Im Querschiff zwei ansehnliche Altäre von 1735: auf der linken Seite Bilder des Hl. Ignatius auf dem Schloß Loyola (Mitte 18. Jh.), und darunter St. Valentin inmitten von Kranken (17./18. Jh.) sowie eine Muttergottes mit Kind aus dem 19. Jahrhundert. Auf der rechten Seite Bilder der Kommunion des Hl. Stanisław Kostka von 1756 (von Sz. Czechowicz) und der Hl. Barbara von 1748 (von Wacław Graff).
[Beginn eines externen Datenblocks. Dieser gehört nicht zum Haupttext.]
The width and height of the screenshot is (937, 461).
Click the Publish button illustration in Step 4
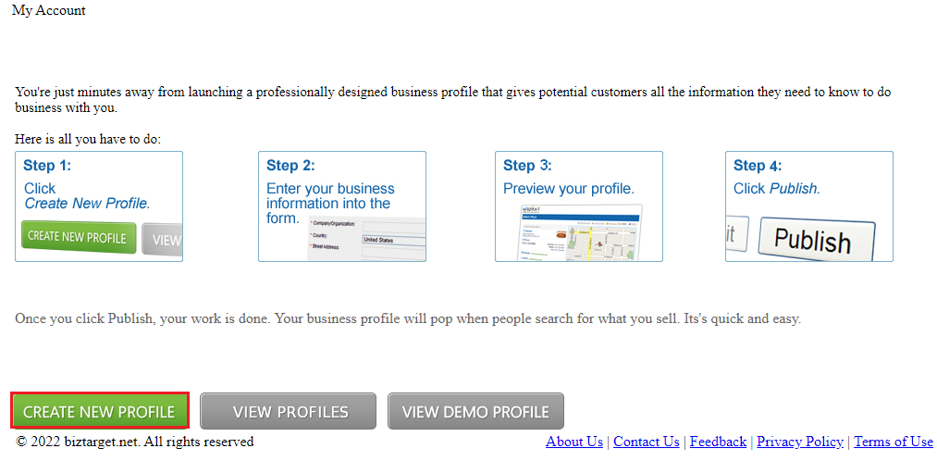(x=814, y=239)
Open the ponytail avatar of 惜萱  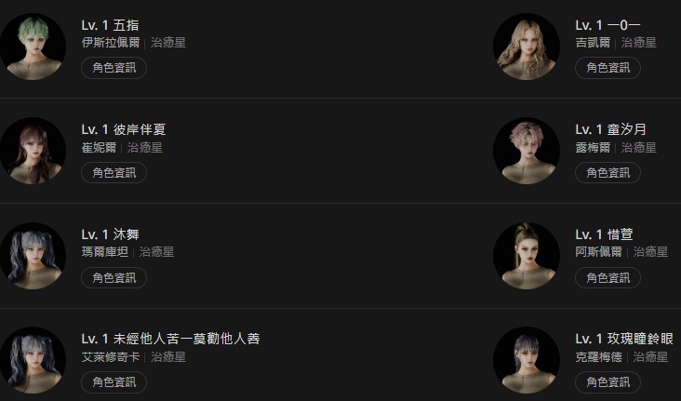tap(527, 256)
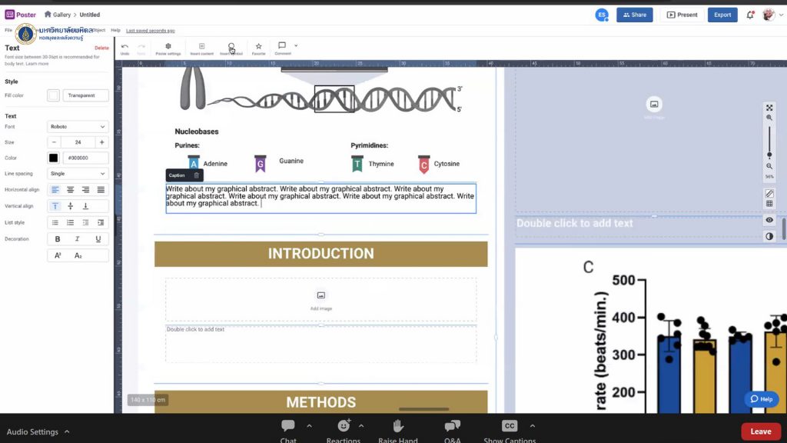Select center horizontal alignment
The image size is (787, 443).
click(71, 189)
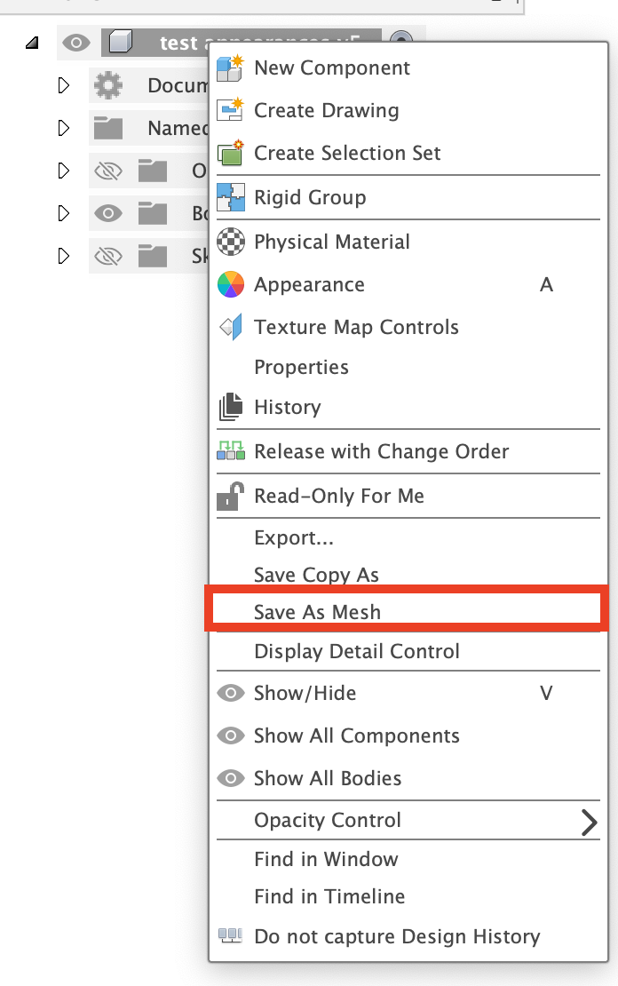The image size is (618, 986).
Task: Toggle visibility eye of test appearances component
Action: tap(76, 43)
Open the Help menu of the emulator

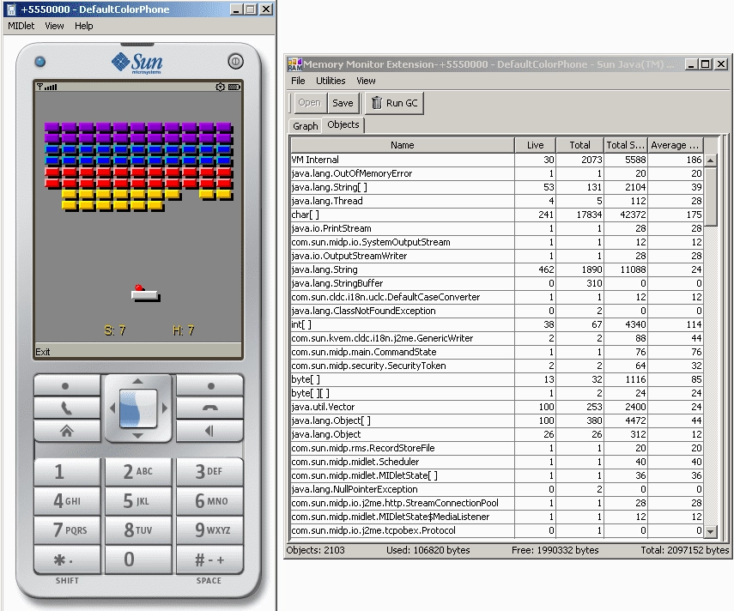[x=83, y=26]
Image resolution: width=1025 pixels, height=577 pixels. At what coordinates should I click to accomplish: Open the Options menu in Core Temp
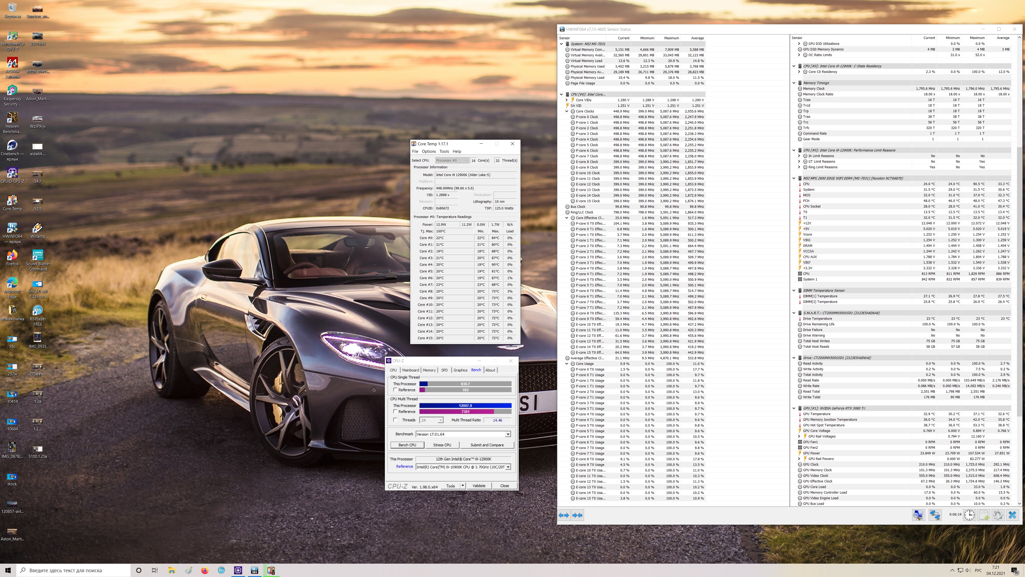pyautogui.click(x=429, y=151)
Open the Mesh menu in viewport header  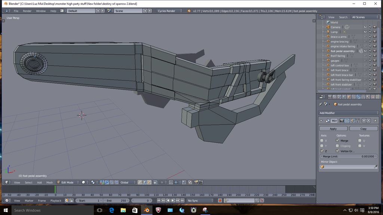point(49,183)
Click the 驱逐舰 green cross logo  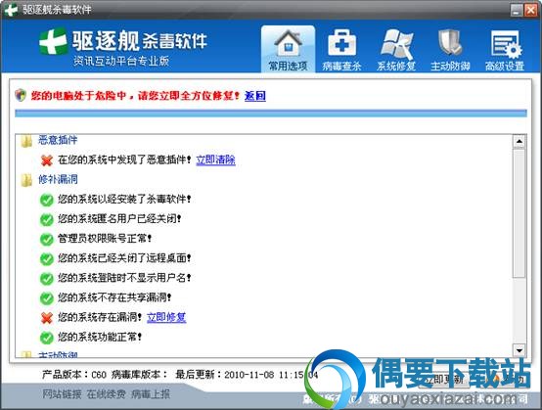pos(53,41)
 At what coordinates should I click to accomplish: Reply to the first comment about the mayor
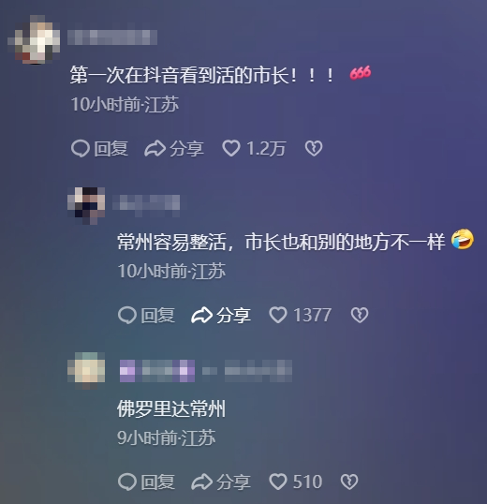click(99, 149)
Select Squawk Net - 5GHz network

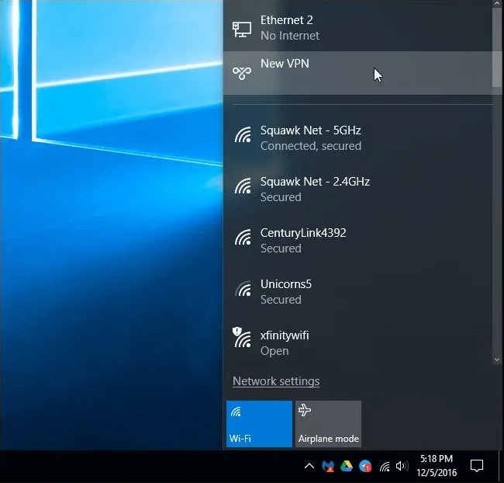[x=310, y=137]
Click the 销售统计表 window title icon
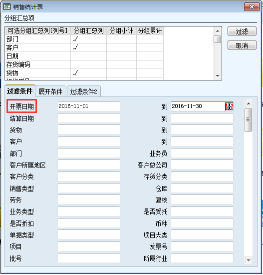This screenshot has width=263, height=275. [7, 7]
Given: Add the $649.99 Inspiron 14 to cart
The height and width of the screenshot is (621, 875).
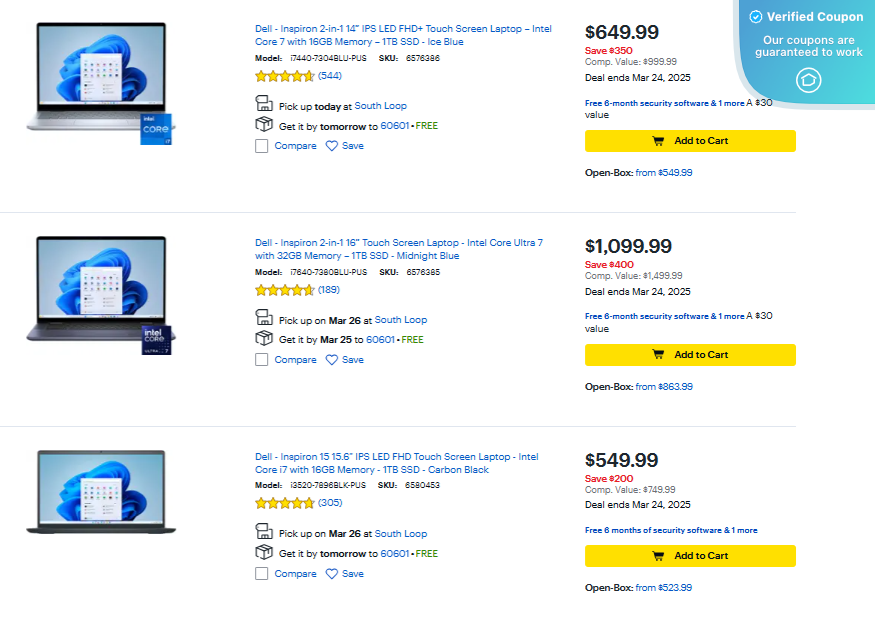Looking at the screenshot, I should pos(690,141).
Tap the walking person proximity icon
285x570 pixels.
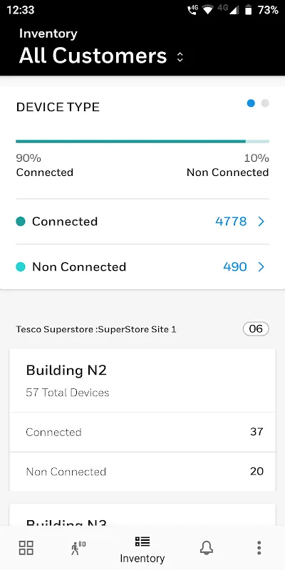78,547
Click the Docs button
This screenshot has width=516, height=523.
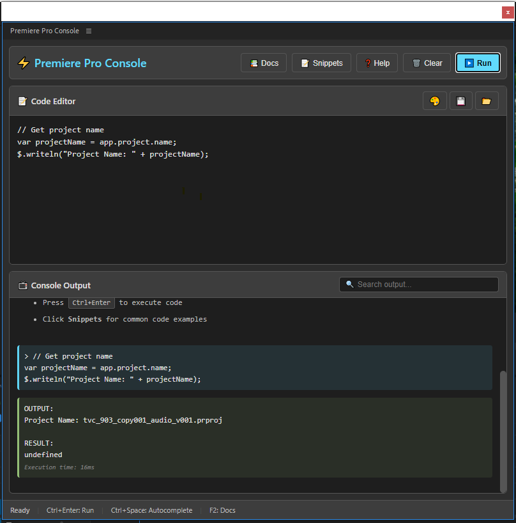pos(263,63)
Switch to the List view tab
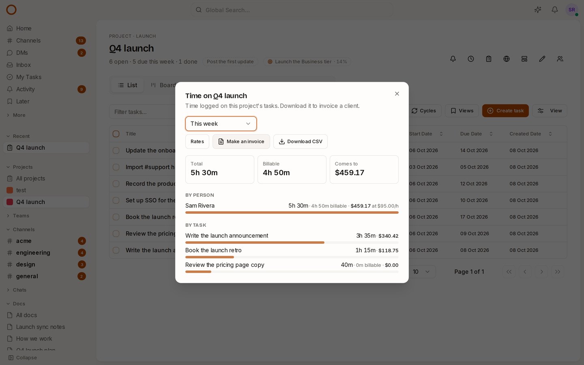584x365 pixels. (127, 85)
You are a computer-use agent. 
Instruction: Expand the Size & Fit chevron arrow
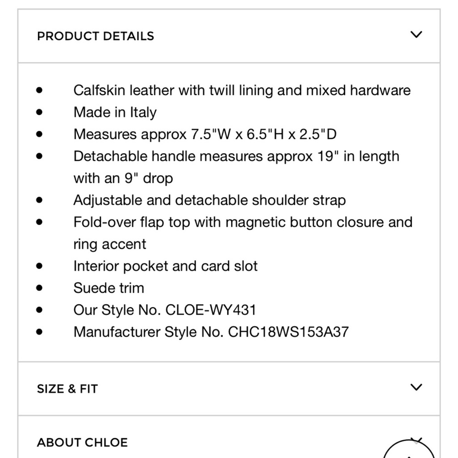coord(416,387)
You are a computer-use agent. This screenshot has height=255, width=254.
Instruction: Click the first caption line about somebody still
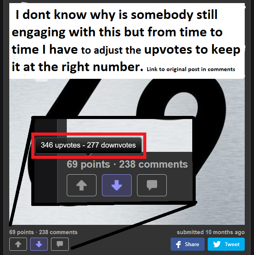[x=116, y=15]
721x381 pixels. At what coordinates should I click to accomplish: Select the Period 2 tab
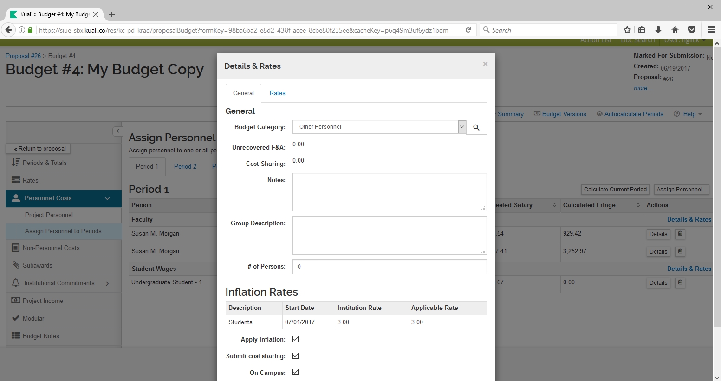click(x=185, y=166)
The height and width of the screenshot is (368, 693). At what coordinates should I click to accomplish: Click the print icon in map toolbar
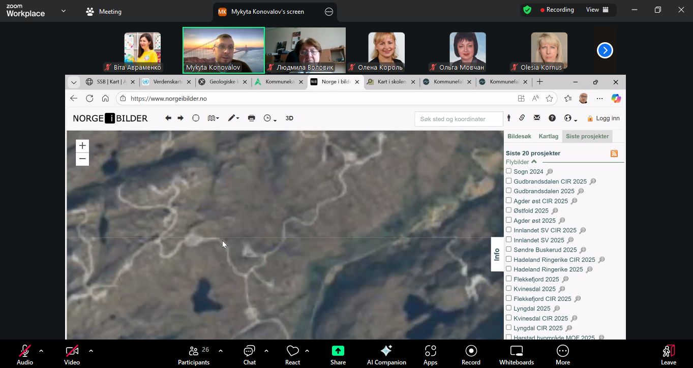point(251,118)
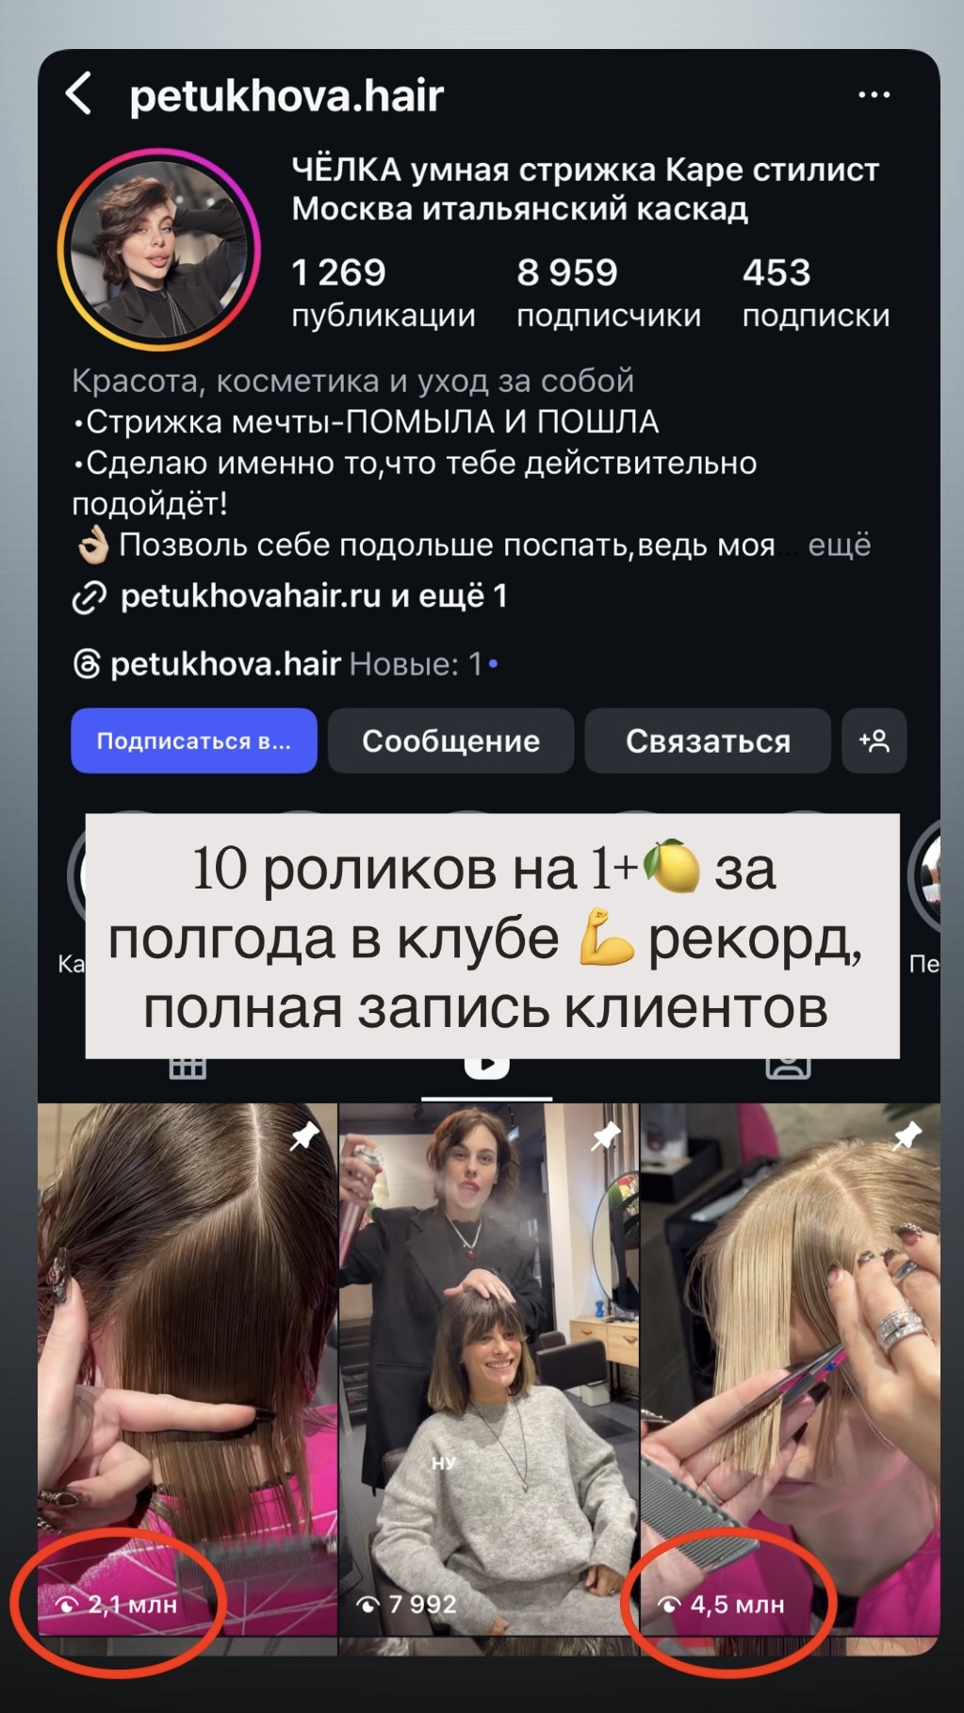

Die mit Kreuzgewölben gedeckten Seitenschiffe sind in Kapellen mit Altären unterteilt. Sie entstanden in der 1. Hälfte des 18. Jahrhunderts nach einem Entwurf von Franciszek Koźmiński; die Dekoration stammt von Jan Weydlich. Besondere Aufmerksamkeit verdient die spätgotische Skulptur des Christus als Schmerzensmann von etwa 1430 in der Kapelle der Japanischen Märtyrer im Ostschiff sowie ein Bild der Muttergottes mit dem Kind (17./18. Jh) in einem silbernen Gewand und vergoldeter Krone in der Kapelle des Hl. Franziskus Borgias im Westschiff. Über den Seitenschiffen mehrere Emporen mit reicher Dekoration und  Ausstattung. Den Abschluß des Hauptschiffs bildet die Orgelempore mit einer überaus wertvollen Orgel, die 1872-75 durch Friedrich Ladegast aus Weißenfels in Sachsen gebaut wurde. Unter der Orgelempore zwei Gedenktafeln zur Erinnerung an verdiente Posener Jesuiten: Pater Józef Rogaliński (1728-1802, Mathematiker, Physiker und Astronom) von 1902 und Pater Jakub Wujek (1541-1597), Autor der ersten Bibelübersetzung ins Polnische, angefertigt 1996.

Unter der Kirche befindet sich ein Kellergeschoß - mit Tonnengewölben gedeckte Krypten, in denen einst Ordensleute und Wohltäter der  Stiftskirche bestattet wurden, von 1798-1810 auch Angehörige der Pfarrgemeinde. In den neunziger Jahren des 20. Jahrhunderts wurde bei Forschungsarbeiten in den Krypten u.a. ein Fragment der Innenmauer der mittelalterlichen Stadtbefestigung entdeckt.